Jaspers introdujo la importancia de la comunicación auténtica como camino para comprender el sufrimiento. Y Frankl, con su Logoterapia y Análisis Existencial, propuso que la búsqueda de sentido es la fuerza que guía la vida y toda tarea terapéutica o educativa”, señaló Alloatti. 

El vínculo como núcleo del proceso terapéutico

El Lic. Matías Edsberg profundizó en esta perspectiva y destacó que “el proceso terapéutico puede comprenderse como constituido por dos componentes esenciales: el vínculo terapéutico y las intervenciones propiamente dichas”. 

Ambos elementos, explicó, se articulan de manera complementaria e indispensable. Sin embargo, advirtió que en la práctica clínica “suele observarse una tendencia a privilegiar la búsqueda de la técnica ‘adecuada’ o ‘efectiva’, lo cual puede conducir a descuidar un aspecto fundamental del encuentro humano: la necesidad de acoger al otro con empatía, aceptación incondicional y autenticidad”. 

“Estas cualidades —agregó Edsberg— poseen en sí mismas un valor terapéutico intrínseco. La técnica adquiere verdadero significado solo cuando se inscribe en el marco de una relación que la sostiene.
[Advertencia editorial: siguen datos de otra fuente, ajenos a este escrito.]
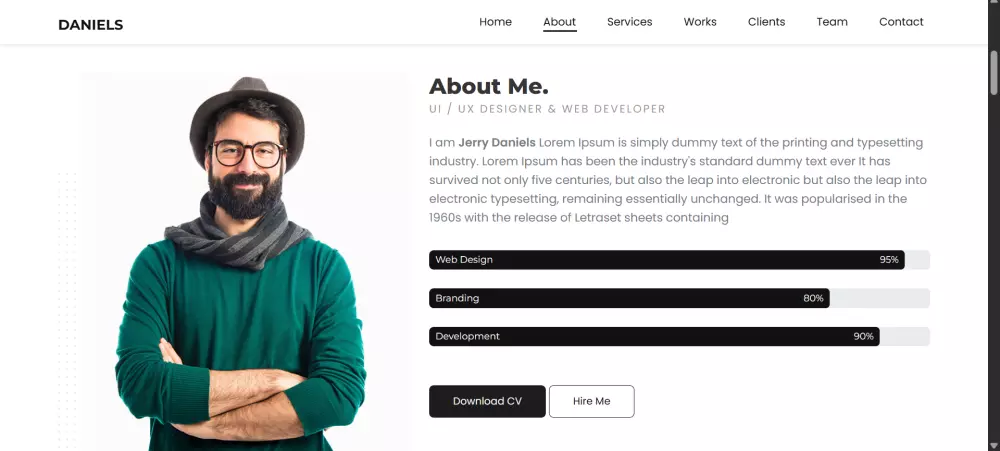Go to the Home nav item
This screenshot has width=1000, height=451.
coord(495,22)
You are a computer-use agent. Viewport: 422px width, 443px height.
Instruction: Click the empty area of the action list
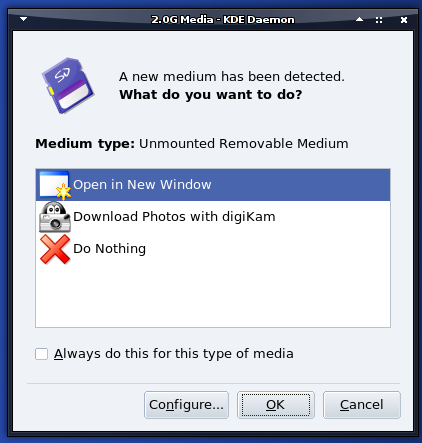213,296
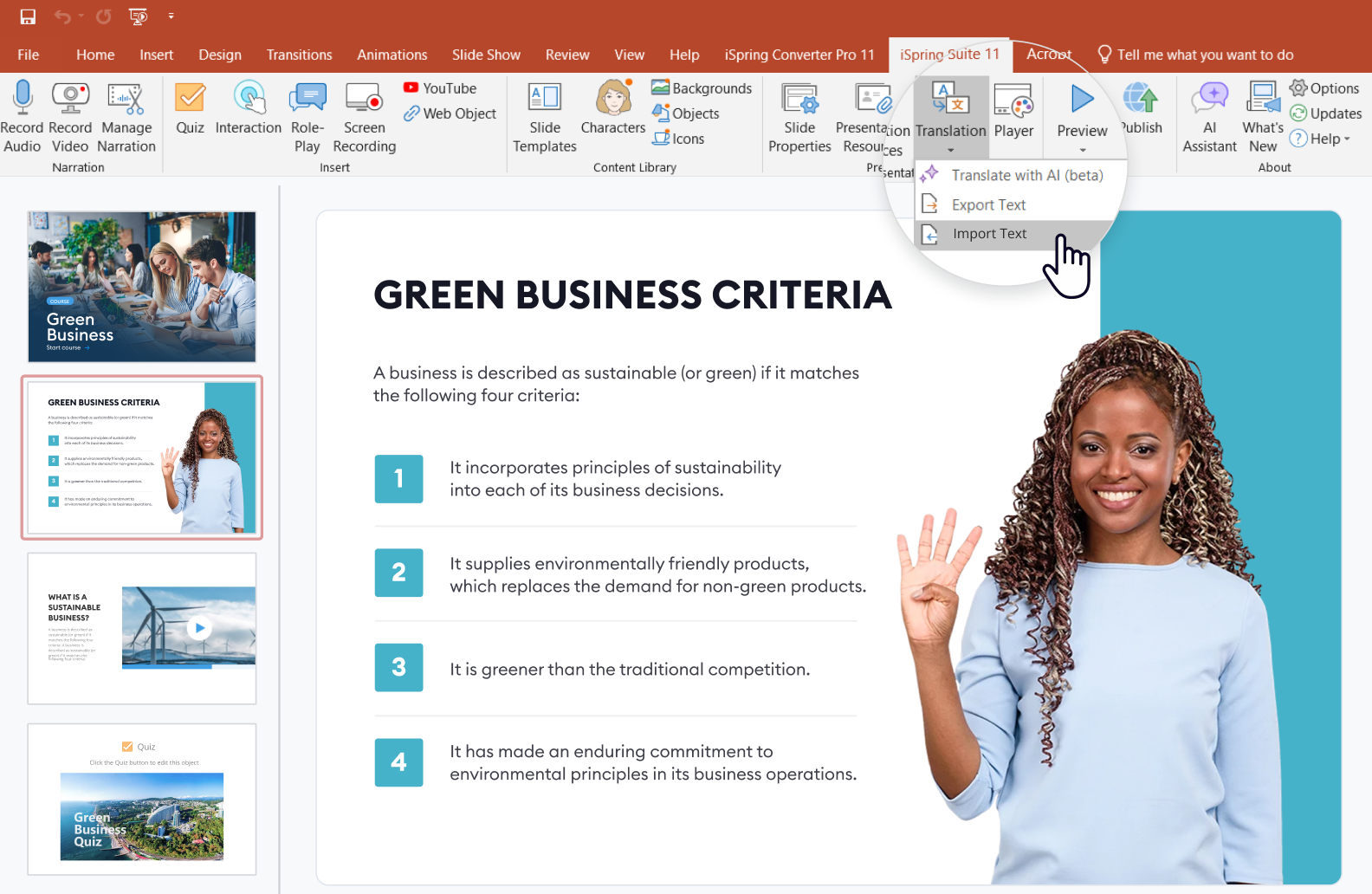Select Import Text from Translation menu
1372x894 pixels.
tap(989, 234)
Una técnica sin vínculo corre el riesgo de tornarse vacía; un vínculo sin técnica puede presentar limitaciones, pero nunca carece de sentido ni de valor terapéutico.” 

Más allá de los enfoques y herramientas, la propuesta invitó a mirar la práctica terapéutica como un camino compartido, donde el sentido no se impone ni se enseña, sino que se construye en el encuentro con el otro.